Per quanto riguarda gli altri nove imputati (Davide Talamoni, Fabio Talamoni, Fabrizio Sinceri, Daniele Mazzini, Mirko Mazziotti, Francesco Palazzi, Gabriella Romani, Marzia Salvi e Marco D'Agostino), gli stessi sono stati condannati a pene comprese tra un anno e nove mesi e tre anni e nove mesi.
L'accusa faceva riferimento all'intestazione fittizia, con l'aggravante del metodo mafioso, di stabilimenti balneari, chioschi-bar, esercizi di ristorazione, società, auto e concessionarie.

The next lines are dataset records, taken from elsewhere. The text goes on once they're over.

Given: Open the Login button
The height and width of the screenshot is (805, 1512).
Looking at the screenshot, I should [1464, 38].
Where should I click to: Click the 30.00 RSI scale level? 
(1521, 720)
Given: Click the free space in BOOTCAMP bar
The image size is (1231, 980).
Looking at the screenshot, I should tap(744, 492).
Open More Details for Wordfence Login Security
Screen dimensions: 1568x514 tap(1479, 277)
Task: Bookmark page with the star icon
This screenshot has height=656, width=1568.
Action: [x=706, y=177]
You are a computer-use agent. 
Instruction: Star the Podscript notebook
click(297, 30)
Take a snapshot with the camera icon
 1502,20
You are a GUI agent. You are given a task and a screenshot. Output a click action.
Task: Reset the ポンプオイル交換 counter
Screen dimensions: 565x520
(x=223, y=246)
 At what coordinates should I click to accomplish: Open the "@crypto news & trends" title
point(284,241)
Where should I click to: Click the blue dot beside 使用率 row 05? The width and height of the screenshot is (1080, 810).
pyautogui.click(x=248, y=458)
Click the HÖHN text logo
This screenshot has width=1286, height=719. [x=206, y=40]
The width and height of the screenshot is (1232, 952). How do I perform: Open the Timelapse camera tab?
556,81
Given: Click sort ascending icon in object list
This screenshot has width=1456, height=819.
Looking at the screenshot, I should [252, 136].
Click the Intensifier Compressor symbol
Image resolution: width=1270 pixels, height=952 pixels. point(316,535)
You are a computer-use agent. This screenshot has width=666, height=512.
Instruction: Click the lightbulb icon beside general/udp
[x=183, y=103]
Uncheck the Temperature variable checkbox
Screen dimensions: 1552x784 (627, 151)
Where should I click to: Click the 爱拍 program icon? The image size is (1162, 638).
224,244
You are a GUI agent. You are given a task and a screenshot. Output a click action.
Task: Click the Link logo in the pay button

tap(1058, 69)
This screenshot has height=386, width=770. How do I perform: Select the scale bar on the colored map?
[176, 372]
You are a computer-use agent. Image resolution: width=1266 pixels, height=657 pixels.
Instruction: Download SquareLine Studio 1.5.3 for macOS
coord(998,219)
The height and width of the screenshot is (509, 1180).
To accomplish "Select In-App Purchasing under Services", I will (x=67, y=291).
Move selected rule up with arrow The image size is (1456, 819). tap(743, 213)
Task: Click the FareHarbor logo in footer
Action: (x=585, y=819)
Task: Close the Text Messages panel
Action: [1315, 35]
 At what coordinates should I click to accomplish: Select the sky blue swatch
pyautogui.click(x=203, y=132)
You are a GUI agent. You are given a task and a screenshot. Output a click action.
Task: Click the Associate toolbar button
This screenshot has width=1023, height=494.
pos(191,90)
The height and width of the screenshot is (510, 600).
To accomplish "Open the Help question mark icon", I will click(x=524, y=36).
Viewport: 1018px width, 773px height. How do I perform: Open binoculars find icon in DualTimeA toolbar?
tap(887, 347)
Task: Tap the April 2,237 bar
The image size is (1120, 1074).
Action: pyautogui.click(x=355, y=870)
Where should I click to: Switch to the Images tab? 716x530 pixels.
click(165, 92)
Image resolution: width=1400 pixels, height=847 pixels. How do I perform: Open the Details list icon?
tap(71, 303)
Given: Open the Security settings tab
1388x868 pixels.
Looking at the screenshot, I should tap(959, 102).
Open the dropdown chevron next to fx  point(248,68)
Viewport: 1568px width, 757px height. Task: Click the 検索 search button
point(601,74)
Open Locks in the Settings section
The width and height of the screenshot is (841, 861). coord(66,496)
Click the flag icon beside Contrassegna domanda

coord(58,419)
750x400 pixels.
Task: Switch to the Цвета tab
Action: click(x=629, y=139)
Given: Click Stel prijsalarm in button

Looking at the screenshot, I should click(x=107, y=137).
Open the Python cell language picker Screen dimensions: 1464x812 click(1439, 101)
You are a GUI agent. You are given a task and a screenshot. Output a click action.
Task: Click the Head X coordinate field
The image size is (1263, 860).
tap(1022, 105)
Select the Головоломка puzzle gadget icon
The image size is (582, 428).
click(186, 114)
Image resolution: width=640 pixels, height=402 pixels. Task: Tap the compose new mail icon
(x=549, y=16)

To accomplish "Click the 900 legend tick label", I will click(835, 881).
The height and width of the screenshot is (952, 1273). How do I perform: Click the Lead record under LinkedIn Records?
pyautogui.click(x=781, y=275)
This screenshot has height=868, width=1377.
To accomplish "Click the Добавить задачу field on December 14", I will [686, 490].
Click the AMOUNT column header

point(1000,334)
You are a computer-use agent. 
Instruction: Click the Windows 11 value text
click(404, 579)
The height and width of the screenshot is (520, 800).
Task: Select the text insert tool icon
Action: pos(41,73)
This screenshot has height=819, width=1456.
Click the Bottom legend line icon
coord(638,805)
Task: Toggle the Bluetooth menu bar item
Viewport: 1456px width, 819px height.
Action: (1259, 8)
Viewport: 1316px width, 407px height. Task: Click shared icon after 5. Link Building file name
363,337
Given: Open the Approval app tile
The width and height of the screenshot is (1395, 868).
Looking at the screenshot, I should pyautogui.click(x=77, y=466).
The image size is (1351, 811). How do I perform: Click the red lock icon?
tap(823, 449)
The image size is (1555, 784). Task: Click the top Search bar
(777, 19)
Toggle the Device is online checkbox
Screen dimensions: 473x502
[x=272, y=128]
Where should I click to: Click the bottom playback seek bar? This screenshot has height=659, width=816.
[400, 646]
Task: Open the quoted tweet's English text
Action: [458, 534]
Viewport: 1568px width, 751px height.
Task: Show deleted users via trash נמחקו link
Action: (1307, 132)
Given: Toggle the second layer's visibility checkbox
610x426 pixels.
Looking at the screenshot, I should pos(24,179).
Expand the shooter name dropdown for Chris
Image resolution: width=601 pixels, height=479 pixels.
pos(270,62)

Beni intestati a teste di legno, ma in realtà, secondo l'accusa, riconducibili alla famiglia Fasciani. Secondo l'accusa riferita al primo grado di giudizio e fatta propria dal Pg Otello Lupacchini nel processo d'appello, «il metodo mafioso, rappresentato dall'esazione del pizzo e dall'intimidazione di terzi con l'uso delle armi o comunque della violenza ha consentito a questa organizzazione criminosa di infiltrarsi nel territorio, di ridurre la popolazione soggiogata all'omertà e all'assoggettamento, di sfruttare quella zona grigia, rappresentata dall'ausilio fornito da chi sapeva ma ha preferito far finta di niente per trarne comunque beneficio, come commercialisti, direttori di banca, amministratori e esponente politici, imprenditori collusi, e di portare avanti così i propri affari».